--- Start of Supplied records ---

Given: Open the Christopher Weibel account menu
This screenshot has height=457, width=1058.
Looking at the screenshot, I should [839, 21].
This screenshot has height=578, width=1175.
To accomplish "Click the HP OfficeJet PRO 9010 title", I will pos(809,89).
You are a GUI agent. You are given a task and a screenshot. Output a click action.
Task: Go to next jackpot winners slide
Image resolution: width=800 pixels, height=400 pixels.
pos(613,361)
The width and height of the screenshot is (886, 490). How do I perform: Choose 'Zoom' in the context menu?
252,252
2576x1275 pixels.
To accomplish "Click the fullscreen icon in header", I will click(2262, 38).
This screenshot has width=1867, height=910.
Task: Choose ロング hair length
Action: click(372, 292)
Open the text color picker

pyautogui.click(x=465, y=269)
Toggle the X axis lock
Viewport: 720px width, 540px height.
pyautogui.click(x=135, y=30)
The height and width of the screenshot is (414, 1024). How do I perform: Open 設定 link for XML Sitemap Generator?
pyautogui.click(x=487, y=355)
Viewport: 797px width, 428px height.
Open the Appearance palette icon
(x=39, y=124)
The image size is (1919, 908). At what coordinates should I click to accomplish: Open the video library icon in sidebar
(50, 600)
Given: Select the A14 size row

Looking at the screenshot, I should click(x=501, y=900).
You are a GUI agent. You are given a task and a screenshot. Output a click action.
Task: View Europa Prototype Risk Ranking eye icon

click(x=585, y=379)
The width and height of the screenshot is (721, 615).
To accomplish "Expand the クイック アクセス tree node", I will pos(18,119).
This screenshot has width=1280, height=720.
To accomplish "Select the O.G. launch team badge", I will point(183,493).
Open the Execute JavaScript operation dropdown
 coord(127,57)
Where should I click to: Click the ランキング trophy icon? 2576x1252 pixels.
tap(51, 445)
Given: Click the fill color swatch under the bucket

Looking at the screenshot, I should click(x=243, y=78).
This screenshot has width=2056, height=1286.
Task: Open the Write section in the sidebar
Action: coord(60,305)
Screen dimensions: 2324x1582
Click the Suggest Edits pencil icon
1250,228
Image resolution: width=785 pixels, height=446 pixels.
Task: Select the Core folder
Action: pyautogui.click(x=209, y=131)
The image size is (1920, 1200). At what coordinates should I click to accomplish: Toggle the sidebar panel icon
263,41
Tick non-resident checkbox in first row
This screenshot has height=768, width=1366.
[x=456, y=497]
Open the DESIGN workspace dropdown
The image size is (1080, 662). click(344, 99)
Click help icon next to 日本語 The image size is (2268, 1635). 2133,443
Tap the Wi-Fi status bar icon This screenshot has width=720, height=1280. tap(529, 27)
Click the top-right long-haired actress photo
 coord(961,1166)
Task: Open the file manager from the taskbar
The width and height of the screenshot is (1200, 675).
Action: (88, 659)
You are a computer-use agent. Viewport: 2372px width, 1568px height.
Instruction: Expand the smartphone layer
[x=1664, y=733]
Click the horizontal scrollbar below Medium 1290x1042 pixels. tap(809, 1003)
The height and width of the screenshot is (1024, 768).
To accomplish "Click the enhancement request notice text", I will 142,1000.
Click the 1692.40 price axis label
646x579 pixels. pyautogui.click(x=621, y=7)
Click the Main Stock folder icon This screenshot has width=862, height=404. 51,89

--- End of Supplied records ---

**Task objective**: Render the lines of the material from its start through the line containing "tap(51, 445)", inclusive, as a numbered list, leaving out blank lines.

**Answer to the task**:
1. Given: Open the Christopher Weibel account menu
2. This screenshot has height=457, width=1058.
3. Looking at the screenshot, I should [839, 21].
4. This screenshot has height=578, width=1175.
5. To accomplish "Click the HP OfficeJet PRO 9010 title", I will pos(809,89).
6. You are a GUI agent. You are given a task and a screenshot. Output a click action.
7. Task: Go to next jackpot winners slide
8. Image resolution: width=800 pixels, height=400 pixels.
9. pos(613,361)
10. The width and height of the screenshot is (886, 490). How do I perform: Choose 'Zoom' in the context menu?
11. 252,252
12. 2576x1275 pixels.
13. To accomplish "Click the fullscreen icon in header", I will click(2262, 38).
14. This screenshot has width=1867, height=910.
15. Task: Choose ロング hair length
16. Action: click(372, 292)
17. Open the text color picker
18. pyautogui.click(x=465, y=269)
19. Toggle the X axis lock
20. Viewport: 720px width, 540px height.
21. pyautogui.click(x=135, y=30)
22. The height and width of the screenshot is (414, 1024). How do I perform: Open 設定 link for XML Sitemap Generator?
23. pyautogui.click(x=487, y=355)
24. Viewport: 797px width, 428px height.
25. Open the Appearance palette icon
26. (x=39, y=124)
27. The image size is (1919, 908). At what coordinates should I click to accomplish: Open the video library icon in sidebar
28. (50, 600)
29. Given: Select the A14 size row
30. Looking at the screenshot, I should click(x=501, y=900).
31. You are a GUI agent. You are given a task and a screenshot. Output a click action.
32. Task: View Europa Prototype Risk Ranking eye icon
33. click(x=585, y=379)
34. The width and height of the screenshot is (721, 615).
35. To accomplish "Expand the クイック アクセス tree node", I will pos(18,119).
36. This screenshot has width=1280, height=720.
37. To accomplish "Select the O.G. launch team badge", I will point(183,493).
38. Open the Execute JavaScript operation dropdown
39.  coord(127,57)
40. Where should I click to: Click the ランキング trophy icon? 2576x1252 pixels.
41. tap(51, 445)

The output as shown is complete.